A guest submittal

I am an old style campaign organizer. It does not mean I am necessarily old processes are the best but a believer in basic principles of campaigning established long before any of us were alive. The basic structure of both major political parties suck. The “legalized” hidden money now controls everything. You know the kind of money “legally” disbursed through no-bid contracts and funneled back into campaign activities. We saw the money flow in the 2014 Sioux Falls municipal election and it will be seen in the limited campaign finance reporting to be completed by our just completed state and federal campaigns.

I don’t get into campaign rah-rah hoopla anymore. It hasn’t happened in years. This year was another one of those years. I tried to get involved again this year. It was hard. The inexperienced helpers think their “modern” methods are going to work. They don’t. They only give a momentary mental rush. I attended events to observe the turnouts of the limited faithful. We got to see what happens when the worthless Facebook gamers are combined with party funders who have their personal reasons to limit the helpers physical reach out to voters. It is disturbing.

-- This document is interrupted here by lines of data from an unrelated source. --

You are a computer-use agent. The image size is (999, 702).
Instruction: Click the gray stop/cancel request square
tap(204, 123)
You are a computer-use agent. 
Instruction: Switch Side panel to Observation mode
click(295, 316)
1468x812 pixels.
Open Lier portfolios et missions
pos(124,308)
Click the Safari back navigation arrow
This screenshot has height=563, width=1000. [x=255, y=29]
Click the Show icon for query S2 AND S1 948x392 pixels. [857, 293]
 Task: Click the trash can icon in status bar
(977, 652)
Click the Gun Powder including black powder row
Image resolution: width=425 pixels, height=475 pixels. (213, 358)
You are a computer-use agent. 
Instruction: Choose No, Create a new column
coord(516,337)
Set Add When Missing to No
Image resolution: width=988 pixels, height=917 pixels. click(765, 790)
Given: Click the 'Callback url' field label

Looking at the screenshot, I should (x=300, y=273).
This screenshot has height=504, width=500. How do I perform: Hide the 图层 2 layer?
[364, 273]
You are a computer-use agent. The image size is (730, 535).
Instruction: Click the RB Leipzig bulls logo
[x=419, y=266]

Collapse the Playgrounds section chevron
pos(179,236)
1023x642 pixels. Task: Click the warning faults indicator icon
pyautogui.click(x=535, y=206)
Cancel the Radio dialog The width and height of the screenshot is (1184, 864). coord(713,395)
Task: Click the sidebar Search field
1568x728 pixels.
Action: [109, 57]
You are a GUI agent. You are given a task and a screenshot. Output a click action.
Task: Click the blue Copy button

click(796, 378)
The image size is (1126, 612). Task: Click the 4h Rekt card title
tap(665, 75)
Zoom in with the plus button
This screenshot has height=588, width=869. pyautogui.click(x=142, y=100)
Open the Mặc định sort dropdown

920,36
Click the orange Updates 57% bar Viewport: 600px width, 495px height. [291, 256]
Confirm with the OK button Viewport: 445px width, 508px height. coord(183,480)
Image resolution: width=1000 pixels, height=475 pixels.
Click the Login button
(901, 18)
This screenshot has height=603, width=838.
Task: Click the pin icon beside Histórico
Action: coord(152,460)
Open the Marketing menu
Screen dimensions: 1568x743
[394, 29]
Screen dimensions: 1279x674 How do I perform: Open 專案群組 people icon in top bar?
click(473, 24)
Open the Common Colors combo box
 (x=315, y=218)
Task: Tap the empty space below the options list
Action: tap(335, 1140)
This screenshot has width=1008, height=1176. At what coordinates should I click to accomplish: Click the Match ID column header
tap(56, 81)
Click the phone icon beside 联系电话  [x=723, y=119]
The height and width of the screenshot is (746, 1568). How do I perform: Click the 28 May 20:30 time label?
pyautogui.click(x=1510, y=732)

David Montgomery had a nice quick analysis of the just past election in the Argus Leader. Both parties lost this year. Why did they both lose? It just comes down to a multi-year everyday drudgery called get out the vote. This effort should be the primary daily process of the party, not a process to be done by each campaign at the last minute. The rah-rah events and parties should be motivators, not the focus of the particular party.

For example: we see people “first” issues placed on the ballot by the Democratic Party actually win at the polls. Why not take the same effort and build a political party? What a waste of time and abuse of limited financial resources. Several issues have been handed to the Democratic Party leaders over the last 10 years which could have built a principled party. What have the operators of the party done with it? Ignore them. Let’s play pretend. Let’s dream of things we could do if we were in power.

A few years ago I tried to have a meeting with an elected Democratic official and move a voting issue along. This person told me “I won’t do it until after next election (2 years away) when it is my last possible term.” You know what happened? This person’s last term was that year because an important stand had to be taken. I could have been wrong in my issue but the elected official was afraid of taking a principled stand.  An elected official wins with principled stands. An election or two might be lost but in the end more quality elected officials will win.

No one seems to be interested in the long term things like party base building. Some of us have been fighting our battles for a long time. The Democratic party lost its last unified front by 1976. It showed in 1978 and thereafter. It will now be 44 years out of power before the Democratic party can even be attempting to change the system from the inside. Now South Dakota does not even have a public voice or possible elected public power voice to move things forward in the media.

So what to do? Give up? Some of us just don’t know how to give up. We might be momentarily disgusted by the process we see, but we look for ways to rebuild.

It’s a shame the Democratic Party of South Dakota has to get out the 3 x 5 index cards and rebuild the party from scratch. The South Dakota Republican Party is not far behind. Complacency after an over-whelming victory is very destructive to a party structure.

I hate to remind people, elections are not NFL Super Bowls. There is no single victorious winner takes all in United States elections. We are a democracy where we protect the unprotected. Our system is not to protect the privileged or just the winners. Have your party to celebrate the victories but be prepared to govern for the least amongst us.

Why care who wins anymore?

So why be involved?

Some of us just care.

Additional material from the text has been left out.